Task statement:
Reproduce every one of the following items verbatim, preserving each line in its original order.

Records for the exercise:
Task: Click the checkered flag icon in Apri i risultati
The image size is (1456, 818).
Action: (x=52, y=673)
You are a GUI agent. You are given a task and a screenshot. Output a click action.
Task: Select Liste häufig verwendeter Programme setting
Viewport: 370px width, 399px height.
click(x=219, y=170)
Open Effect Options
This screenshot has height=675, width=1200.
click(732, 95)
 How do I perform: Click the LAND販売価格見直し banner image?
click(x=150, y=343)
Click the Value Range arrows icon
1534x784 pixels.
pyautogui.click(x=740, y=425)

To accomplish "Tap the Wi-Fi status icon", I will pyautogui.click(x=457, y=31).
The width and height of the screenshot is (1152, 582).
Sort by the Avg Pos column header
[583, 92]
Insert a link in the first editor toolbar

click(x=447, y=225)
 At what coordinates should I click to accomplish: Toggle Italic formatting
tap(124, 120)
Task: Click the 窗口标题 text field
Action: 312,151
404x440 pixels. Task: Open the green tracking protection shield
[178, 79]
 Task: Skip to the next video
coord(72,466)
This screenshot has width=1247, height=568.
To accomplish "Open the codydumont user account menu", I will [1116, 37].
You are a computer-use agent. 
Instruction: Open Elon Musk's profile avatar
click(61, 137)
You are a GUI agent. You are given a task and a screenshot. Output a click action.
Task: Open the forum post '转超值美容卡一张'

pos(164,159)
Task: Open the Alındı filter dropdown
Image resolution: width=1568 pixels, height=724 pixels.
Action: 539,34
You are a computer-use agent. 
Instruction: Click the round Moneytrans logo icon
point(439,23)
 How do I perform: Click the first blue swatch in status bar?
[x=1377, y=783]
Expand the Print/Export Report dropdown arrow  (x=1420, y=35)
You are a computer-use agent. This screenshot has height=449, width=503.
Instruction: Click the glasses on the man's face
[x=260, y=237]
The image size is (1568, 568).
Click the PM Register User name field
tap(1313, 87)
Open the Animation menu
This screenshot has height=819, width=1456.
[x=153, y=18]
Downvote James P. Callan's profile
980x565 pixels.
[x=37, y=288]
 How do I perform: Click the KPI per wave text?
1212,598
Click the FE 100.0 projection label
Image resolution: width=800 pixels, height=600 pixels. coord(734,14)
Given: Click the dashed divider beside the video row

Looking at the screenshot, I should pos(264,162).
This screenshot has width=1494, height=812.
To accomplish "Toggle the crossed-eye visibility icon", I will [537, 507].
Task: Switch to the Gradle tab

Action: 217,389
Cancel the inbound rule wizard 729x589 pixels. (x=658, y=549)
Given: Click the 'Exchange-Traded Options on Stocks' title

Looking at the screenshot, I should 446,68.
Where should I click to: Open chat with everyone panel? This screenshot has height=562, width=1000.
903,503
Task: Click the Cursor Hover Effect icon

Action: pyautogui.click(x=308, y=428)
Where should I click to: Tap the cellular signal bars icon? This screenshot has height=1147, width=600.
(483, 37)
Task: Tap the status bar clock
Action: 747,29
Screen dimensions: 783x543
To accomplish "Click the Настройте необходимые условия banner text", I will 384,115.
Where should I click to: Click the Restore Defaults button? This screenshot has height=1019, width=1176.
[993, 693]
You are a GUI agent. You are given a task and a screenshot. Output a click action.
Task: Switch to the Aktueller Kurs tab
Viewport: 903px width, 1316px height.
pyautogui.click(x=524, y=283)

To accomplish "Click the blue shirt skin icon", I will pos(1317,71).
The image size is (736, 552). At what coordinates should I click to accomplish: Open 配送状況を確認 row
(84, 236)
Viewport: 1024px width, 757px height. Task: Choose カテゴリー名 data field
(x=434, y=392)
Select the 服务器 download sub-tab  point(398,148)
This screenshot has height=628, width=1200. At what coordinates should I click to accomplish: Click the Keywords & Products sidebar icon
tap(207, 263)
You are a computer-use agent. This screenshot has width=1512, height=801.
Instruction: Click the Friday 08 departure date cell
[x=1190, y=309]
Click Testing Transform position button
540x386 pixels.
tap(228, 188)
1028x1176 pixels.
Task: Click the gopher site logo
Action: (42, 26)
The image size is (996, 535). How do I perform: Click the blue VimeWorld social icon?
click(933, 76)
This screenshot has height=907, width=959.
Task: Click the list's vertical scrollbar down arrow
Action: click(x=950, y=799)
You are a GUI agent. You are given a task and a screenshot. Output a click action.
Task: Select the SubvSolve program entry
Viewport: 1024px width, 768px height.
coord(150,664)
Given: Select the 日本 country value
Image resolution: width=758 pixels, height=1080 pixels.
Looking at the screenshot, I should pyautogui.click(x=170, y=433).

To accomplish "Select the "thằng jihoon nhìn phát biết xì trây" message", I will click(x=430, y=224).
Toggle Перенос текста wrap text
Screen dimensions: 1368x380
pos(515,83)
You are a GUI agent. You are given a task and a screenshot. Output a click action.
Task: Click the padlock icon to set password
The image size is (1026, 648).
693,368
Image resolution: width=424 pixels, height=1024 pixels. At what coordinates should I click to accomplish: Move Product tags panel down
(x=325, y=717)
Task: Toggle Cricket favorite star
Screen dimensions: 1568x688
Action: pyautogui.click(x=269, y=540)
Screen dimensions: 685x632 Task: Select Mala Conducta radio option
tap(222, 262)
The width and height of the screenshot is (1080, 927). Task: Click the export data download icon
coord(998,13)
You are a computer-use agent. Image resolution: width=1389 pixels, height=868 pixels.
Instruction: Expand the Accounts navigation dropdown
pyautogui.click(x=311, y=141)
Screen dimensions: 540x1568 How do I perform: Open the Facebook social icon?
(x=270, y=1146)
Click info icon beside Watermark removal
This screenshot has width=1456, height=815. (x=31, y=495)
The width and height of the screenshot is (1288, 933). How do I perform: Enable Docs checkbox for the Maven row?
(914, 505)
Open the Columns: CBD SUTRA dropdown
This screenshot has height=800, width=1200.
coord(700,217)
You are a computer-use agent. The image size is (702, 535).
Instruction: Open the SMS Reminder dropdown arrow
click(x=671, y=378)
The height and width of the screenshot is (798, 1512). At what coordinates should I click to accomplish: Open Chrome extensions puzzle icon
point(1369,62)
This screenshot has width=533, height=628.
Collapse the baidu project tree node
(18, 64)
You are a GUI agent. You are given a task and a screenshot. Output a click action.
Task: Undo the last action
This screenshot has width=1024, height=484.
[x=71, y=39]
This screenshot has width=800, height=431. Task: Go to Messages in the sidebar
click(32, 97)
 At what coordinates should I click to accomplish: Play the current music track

Complete answer:
Task: Click the checkered flag icon in Apri i risultati
The image size is (1456, 818).
Action: (x=52, y=673)
You are a GUI agent. You are given a task and a screenshot. Output a click action.
Task: Select Liste häufig verwendeter Programme setting
Viewport: 370px width, 399px height.
click(x=219, y=170)
Open Effect Options
This screenshot has height=675, width=1200.
click(732, 95)
 How do I perform: Click the LAND販売価格見直し banner image?
click(x=150, y=343)
Click the Value Range arrows icon
1534x784 pixels.
pyautogui.click(x=740, y=425)

To accomplish "Tap the Wi-Fi status icon", I will pyautogui.click(x=457, y=31).
The width and height of the screenshot is (1152, 582).
Sort by the Avg Pos column header
[583, 92]
Insert a link in the first editor toolbar

click(x=447, y=225)
 At what coordinates should I click to accomplish: Toggle Italic formatting
tap(124, 120)
Task: Click the 窗口标题 text field
Action: 312,151
404x440 pixels. Task: Open the green tracking protection shield
[178, 79]
 Task: Skip to the next video
coord(72,466)
This screenshot has width=1247, height=568.
To accomplish "Open the codydumont user account menu", I will [1116, 37].
You are a computer-use agent. 
Instruction: Open Elon Musk's profile avatar
click(61, 137)
You are a GUI agent. You are given a task and a screenshot. Output a click action.
Task: Open the forum post '转超值美容卡一张'

pos(164,159)
Task: Open the Alındı filter dropdown
Image resolution: width=1568 pixels, height=724 pixels.
Action: 539,34
You are a computer-use agent. 
Instruction: Click the round Moneytrans logo icon
point(439,23)
 How do I perform: Click the first blue swatch in status bar?
[x=1377, y=783]
Expand the Print/Export Report dropdown arrow  (x=1420, y=35)
You are a computer-use agent. This screenshot has height=449, width=503.
Instruction: Click the glasses on the man's face
[x=260, y=237]
The image size is (1568, 568).
Click the PM Register User name field
tap(1313, 87)
Open the Animation menu
This screenshot has height=819, width=1456.
[x=153, y=18]
Downvote James P. Callan's profile
980x565 pixels.
[x=37, y=288]
 How do I perform: Click the KPI per wave text?
1212,598
Click the FE 100.0 projection label
Image resolution: width=800 pixels, height=600 pixels. coord(734,14)
Given: Click the dashed divider beside the video row

Looking at the screenshot, I should pos(264,162).
This screenshot has width=1494, height=812.
To accomplish "Toggle the crossed-eye visibility icon", I will [537, 507].
Task: Switch to the Gradle tab

Action: 217,389
Cancel the inbound rule wizard 729x589 pixels. (x=658, y=549)
Given: Click the 'Exchange-Traded Options on Stocks' title

Looking at the screenshot, I should 446,68.
Where should I click to: Open chat with everyone panel? This screenshot has height=562, width=1000.
903,503
Task: Click the Cursor Hover Effect icon

Action: pyautogui.click(x=308, y=428)
Where should I click to: Tap the cellular signal bars icon? This screenshot has height=1147, width=600.
(483, 37)
Task: Tap the status bar clock
Action: 747,29
Screen dimensions: 783x543
To accomplish "Click the Настройте необходимые условия banner text", I will 384,115.
Where should I click to: Click the Restore Defaults button? This screenshot has height=1019, width=1176.
[993, 693]
You are a GUI agent. You are given a task and a screenshot. Output a click action.
Task: Switch to the Aktueller Kurs tab
Viewport: 903px width, 1316px height.
pyautogui.click(x=524, y=283)

To accomplish "Click the blue shirt skin icon", I will pos(1317,71).
The image size is (736, 552). At what coordinates should I click to accomplish: Open 配送状況を確認 row
(84, 236)
Viewport: 1024px width, 757px height. Task: Choose カテゴリー名 data field
(x=434, y=392)
Select the 服务器 download sub-tab  point(398,148)
This screenshot has height=628, width=1200. At what coordinates should I click to accomplish: Click the Keywords & Products sidebar icon
tap(207, 263)
You are a computer-use agent. This screenshot has width=1512, height=801.
Instruction: Click the Friday 08 departure date cell
[x=1190, y=309]
Click Testing Transform position button
540x386 pixels.
tap(228, 188)
1028x1176 pixels.
Task: Click the gopher site logo
Action: (42, 26)
The image size is (996, 535). How do I perform: Click the blue VimeWorld social icon?
click(933, 76)
This screenshot has height=907, width=959.
Task: Click the list's vertical scrollbar down arrow
Action: click(x=950, y=799)
You are a GUI agent. You are given a task and a screenshot. Output a click action.
Task: Select the SubvSolve program entry
Viewport: 1024px width, 768px height.
coord(150,664)
Given: Select the 日本 country value
Image resolution: width=758 pixels, height=1080 pixels.
Looking at the screenshot, I should pyautogui.click(x=170, y=433).

To accomplish "Select the "thằng jihoon nhìn phát biết xì trây" message", I will click(x=430, y=224).
Toggle Перенос текста wrap text
Screen dimensions: 1368x380
pos(515,83)
You are a GUI agent. You are given a task and a screenshot. Output a click action.
Task: Click the padlock icon to set password
The image size is (1026, 648).
693,368
Image resolution: width=424 pixels, height=1024 pixels. At what coordinates should I click to accomplish: Move Product tags panel down
(x=325, y=717)
Task: Toggle Cricket favorite star
Screen dimensions: 1568x688
Action: pyautogui.click(x=269, y=540)
Screen dimensions: 685x632 Task: Select Mala Conducta radio option
tap(222, 262)
The width and height of the screenshot is (1080, 927). Task: Click the export data download icon
coord(998,13)
You are a computer-use agent. Image resolution: width=1389 pixels, height=868 pixels.
Instruction: Expand the Accounts navigation dropdown
pyautogui.click(x=311, y=141)
Screen dimensions: 540x1568 How do I perform: Open the Facebook social icon?
(x=270, y=1146)
Click info icon beside Watermark removal
This screenshot has width=1456, height=815. (x=31, y=495)
The width and height of the screenshot is (1288, 933). How do I perform: Enable Docs checkbox for the Maven row?
(914, 505)
Open the Columns: CBD SUTRA dropdown
This screenshot has height=800, width=1200.
coord(700,217)
You are a computer-use agent. The image size is (702, 535).
Instruction: Open the SMS Reminder dropdown arrow
click(x=671, y=378)
The height and width of the screenshot is (798, 1512). At what coordinates should I click to accomplish: Open Chrome extensions puzzle icon
point(1369,62)
This screenshot has width=533, height=628.
Collapse the baidu project tree node
(18, 64)
You are a GUI agent. You are given a task and a screenshot. Output a click action.
Task: Undo the last action
This screenshot has width=1024, height=484.
[x=71, y=39]
This screenshot has width=800, height=431. Task: Go to Messages in the sidebar
click(32, 97)
 At what coordinates should I click to accomplish: Play the current music track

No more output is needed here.